For detailed nix-darwin setup, machine configurations, and troubleshooting, see the Nix-darwin README.
This dotfiles repository is built around several key principles that prioritize maintainability, Unix best practices, and real-world usability.
"Files are files" - No complex templating, generation, or build systems. What you see in the repository is exactly what gets deployed. This makes the configuration:
- Debuggable: Easy to trace issues to specific files
- Portable: Works anywhere without special tooling
- Understandable: New contributors can immediately see what's happening
- Reliable: No hidden dependencies or generation failures
The shell configuration follows traditional Unix conventions while acknowledging modern multi-shell workflows:
Traditional Unix Approach:
.profile- POSIX-compliant environment setup (PATH, exports)- Shell-specific rc files - Interactive configuration only
- Proper sourcing hierarchy - Login vs non-login shell handling
Modern Adaptations:
- Shared modules (
.config/shell/) - Eliminate duplication across shells - macOS compatibility - Proper login shell handling
- Multi-shell support - Fish, Zsh, and Bash coexist harmoniously
Why This Matters:
- No duplication: Environment variables and aliases defined once
- Consistency: Same behavior across all shells
- Flexibility: Each shell can leverage its unique features
- Maintainability: Changes propagate automatically
Work/Personal Isolation:
- Public sharing safe - Personal configs can be shared openly
- Private submodule - Work-specific configs stay in company-controlled repository
- Context switching - Different git identities and tool configurations per environment
- Compliance friendly - Meets corporate security requirements
Real-world considerations:
- macOS compatibility - Handle platform-specific shell behavior
- Multiple package managers - Support for the tools actually used (npm, pnpm, bun, cargo, etc.)
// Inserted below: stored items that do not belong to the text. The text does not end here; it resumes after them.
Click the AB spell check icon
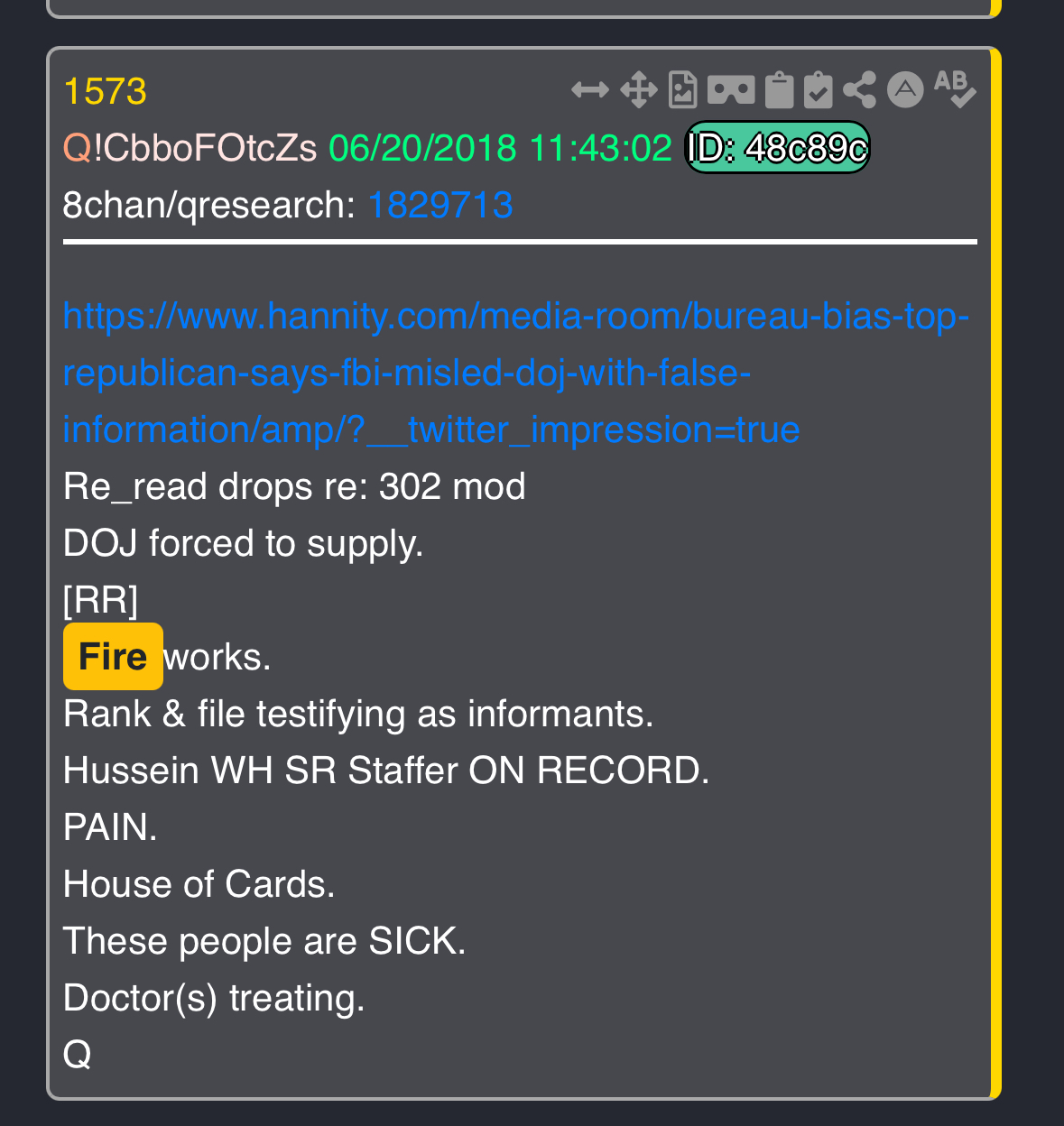The image size is (1064, 1126). (955, 89)
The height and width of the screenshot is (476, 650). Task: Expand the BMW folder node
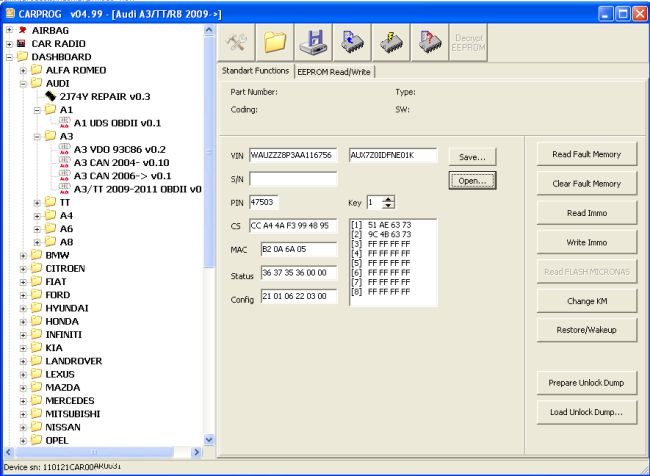23,255
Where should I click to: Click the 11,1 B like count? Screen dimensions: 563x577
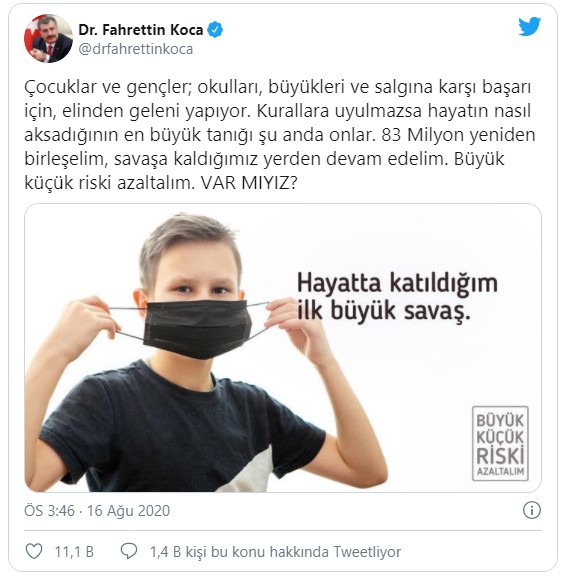click(x=74, y=552)
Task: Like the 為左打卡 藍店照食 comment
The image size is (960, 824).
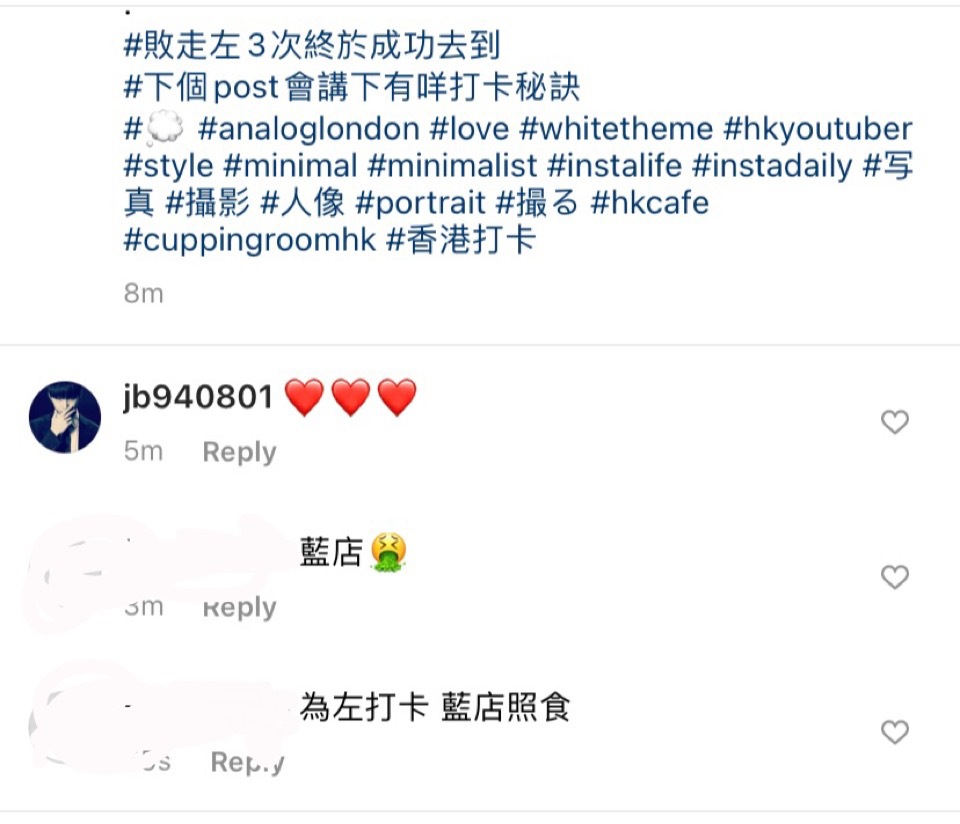Action: coord(894,732)
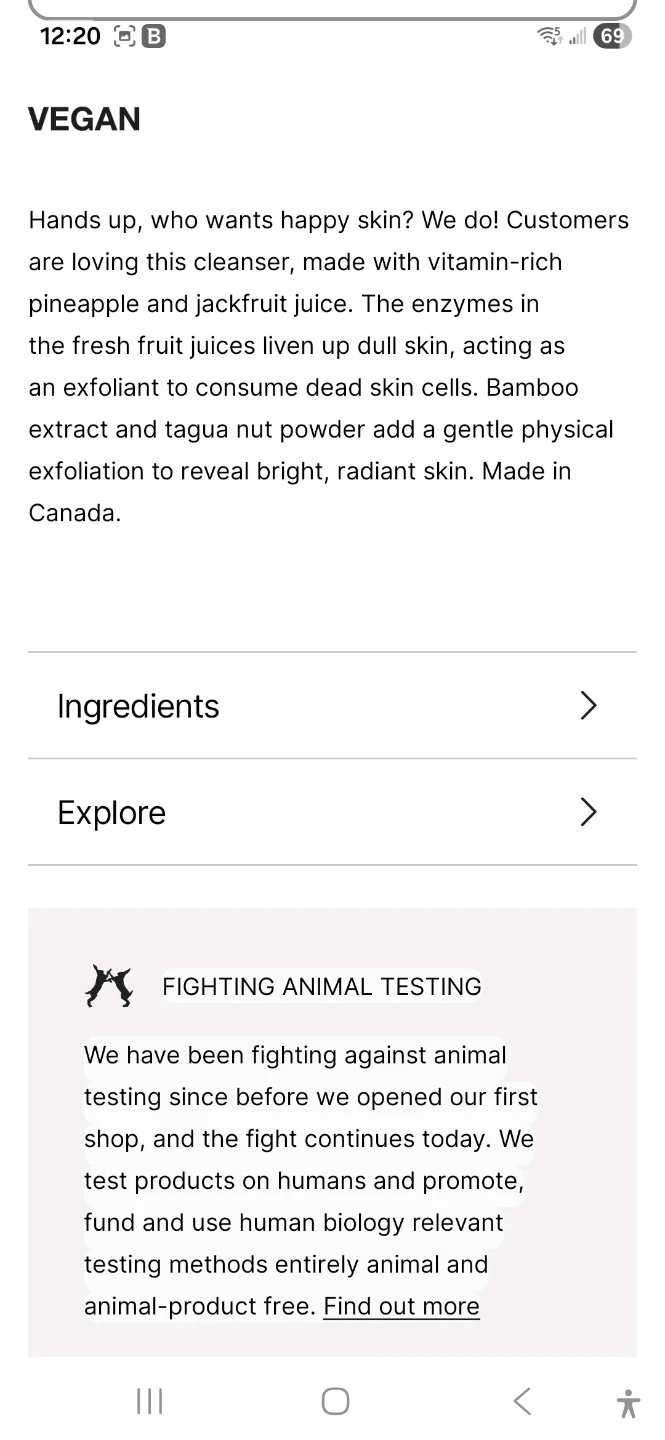Tap the fighting rabbits icon
The height and width of the screenshot is (1440, 665).
point(108,986)
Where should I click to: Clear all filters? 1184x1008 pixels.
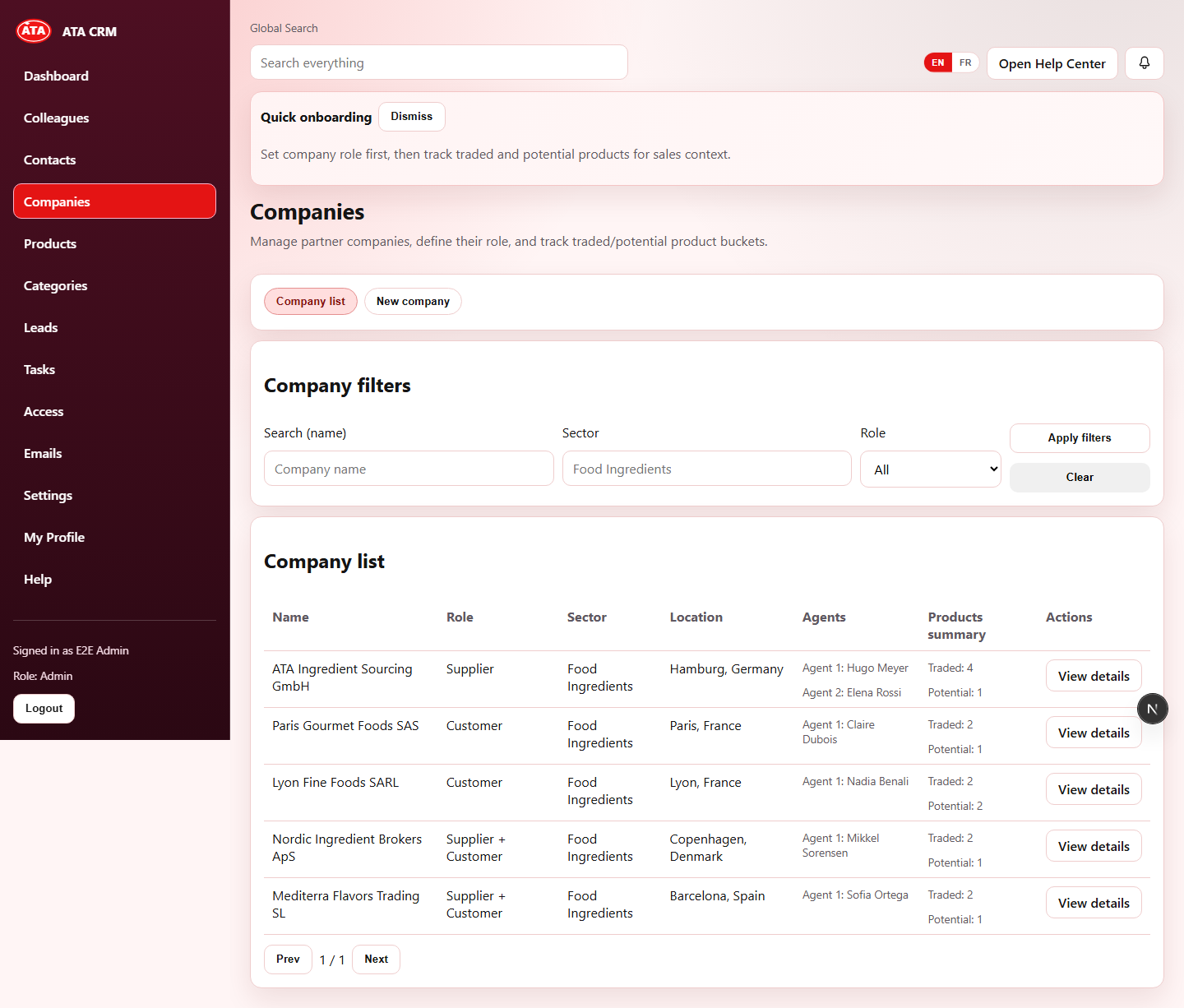click(x=1079, y=477)
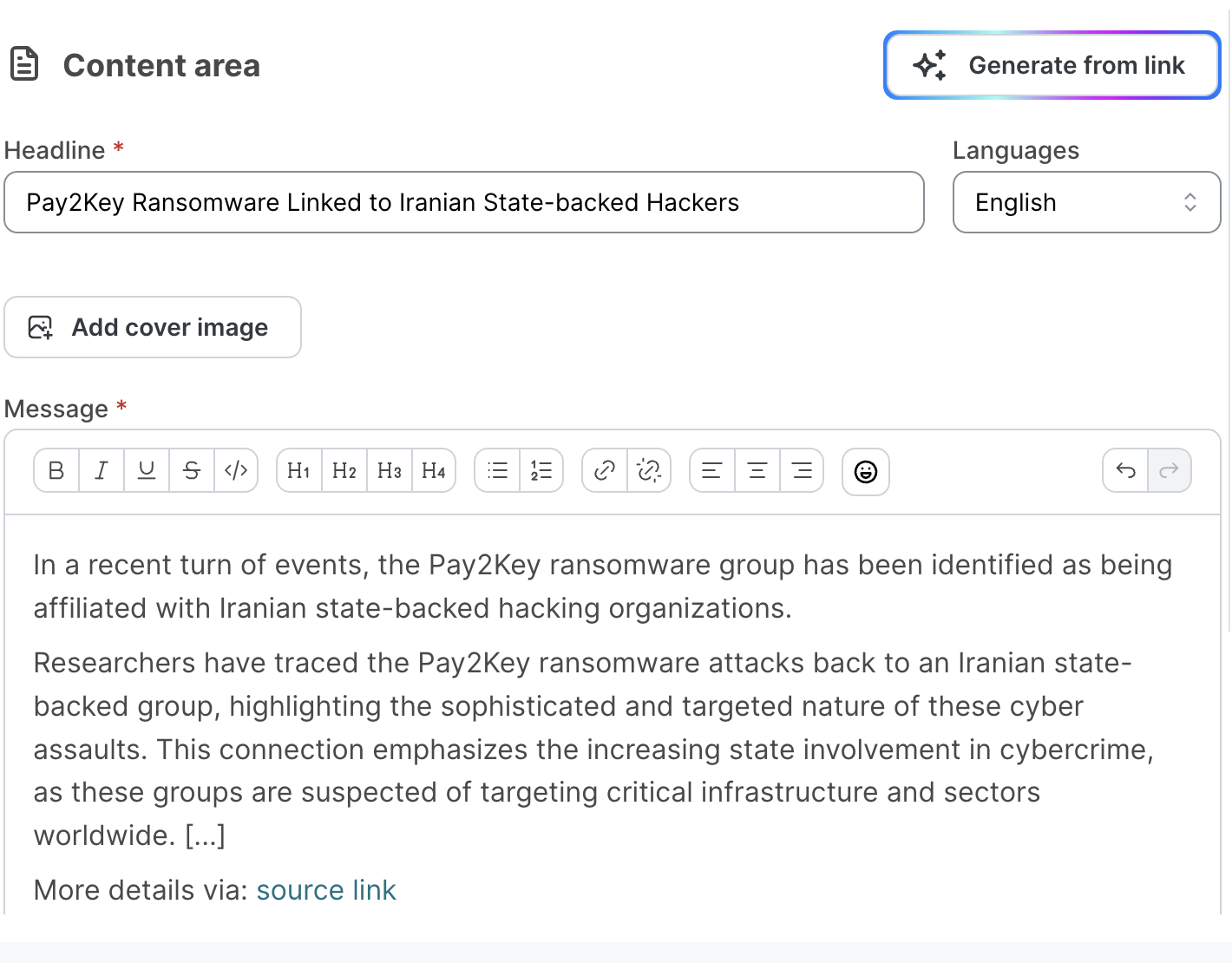This screenshot has width=1232, height=963.
Task: Insert a bulleted list
Action: tap(497, 470)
- Fallback compatibility - Bash support for systems where Fish/Zsh aren't available
- Tool integration - Configurations work together (tmux + vim navigation, fzf everywhere)
Self-documenting approach:
- Clear file organization - Purpose obvious from structure
- Comprehensive READMEs - Both for humans and AI assistants
- Inline comments - Explain non-obvious decisions
- Philosophy preservation - Guidelines prevent architectural drift
This philosophy ensures the dotfiles remain maintainable and useful as tools, workflows, and requirements evolve over time.